RECORD SET START

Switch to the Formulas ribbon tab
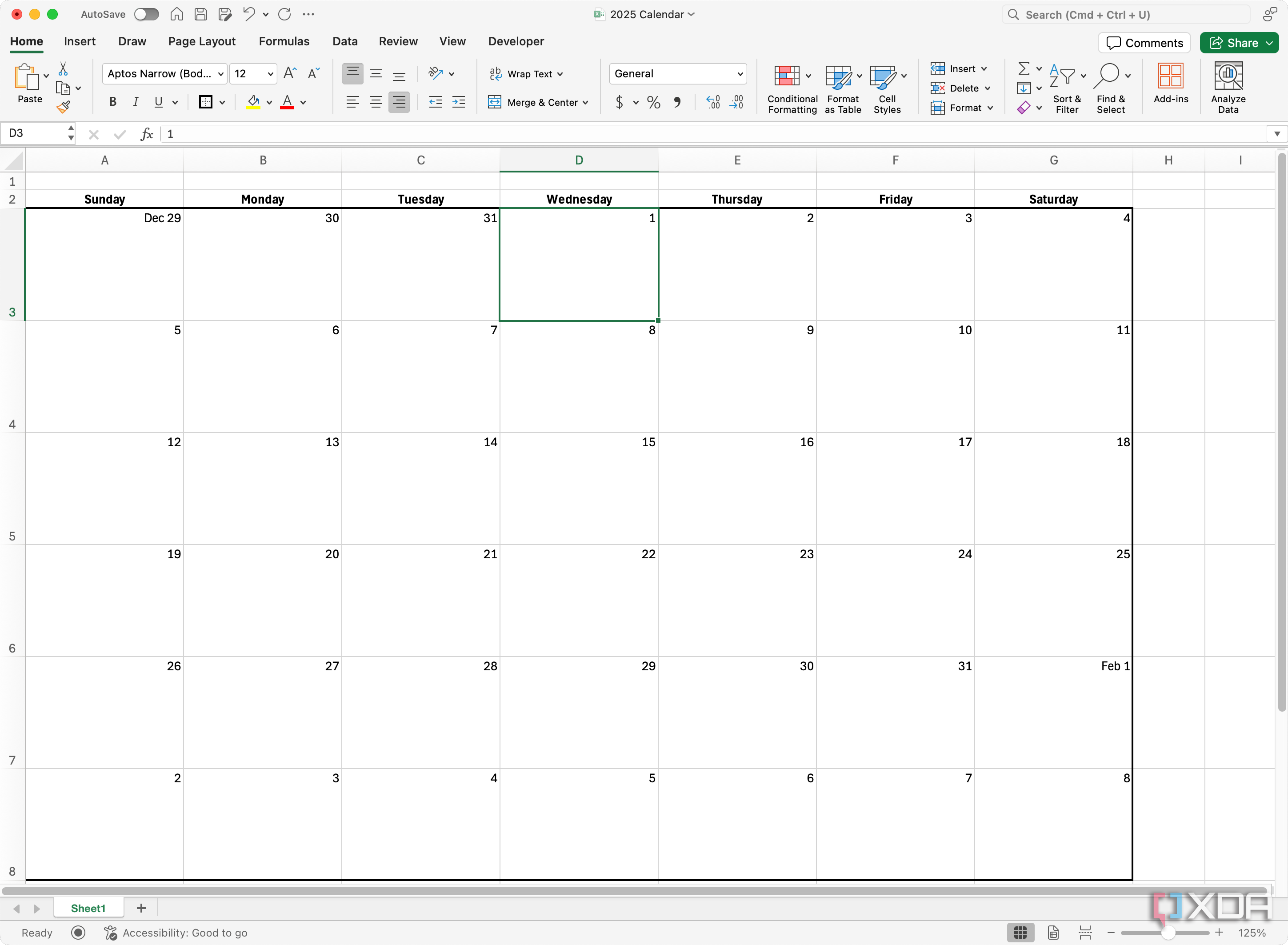 pyautogui.click(x=284, y=40)
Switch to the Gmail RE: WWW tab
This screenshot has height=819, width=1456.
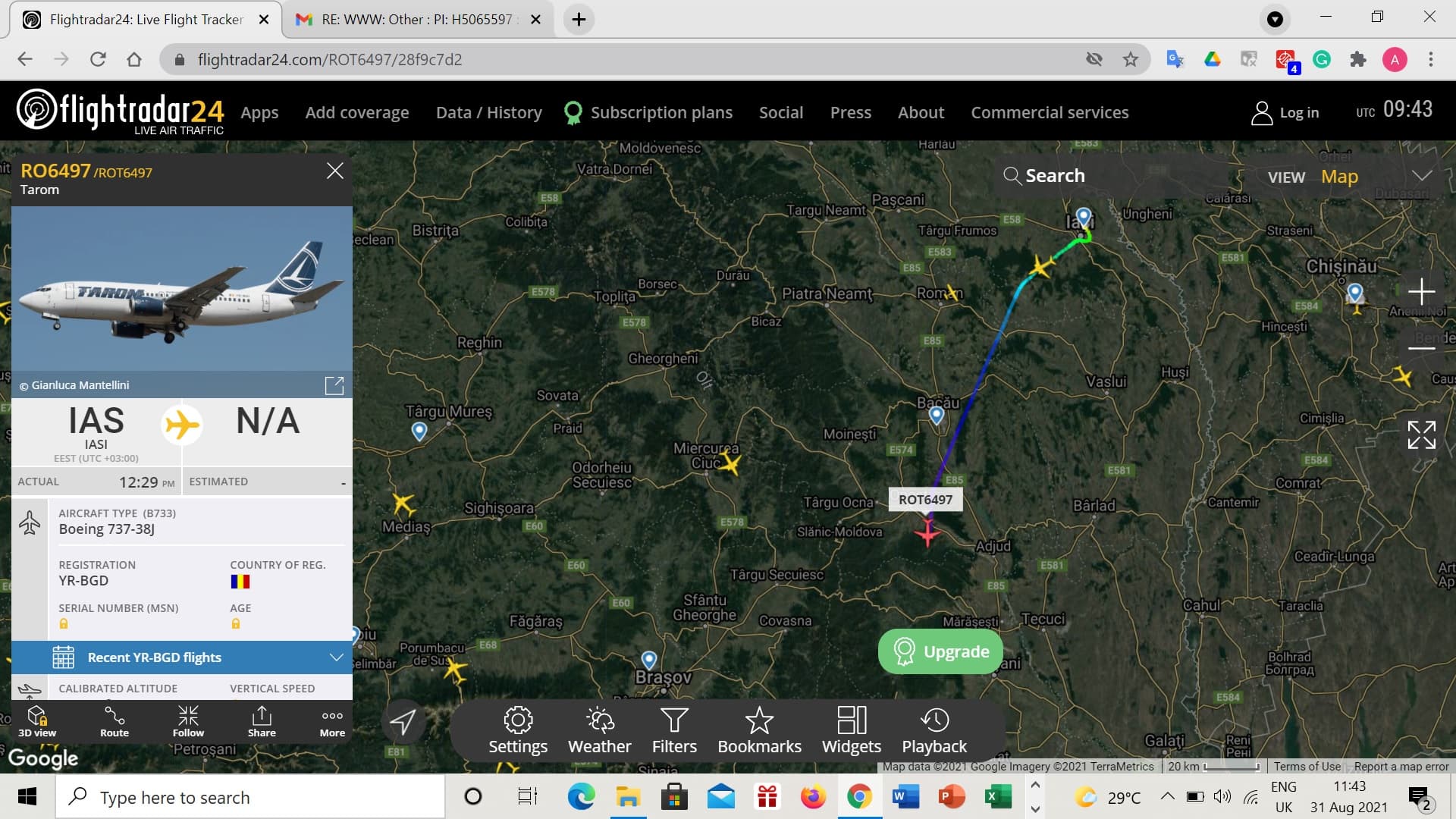[x=417, y=20]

RECORD SET END

◆ **EXERCISE REQUIREMENTS**
Make an exact copy of the listing above, omitting the pictures.

◆ **ANSWER TO THE PROBLEM**
Switch to the Formulas ribbon tab
 pyautogui.click(x=284, y=40)
Switch to the Gmail RE: WWW tab
This screenshot has height=819, width=1456.
[x=417, y=20]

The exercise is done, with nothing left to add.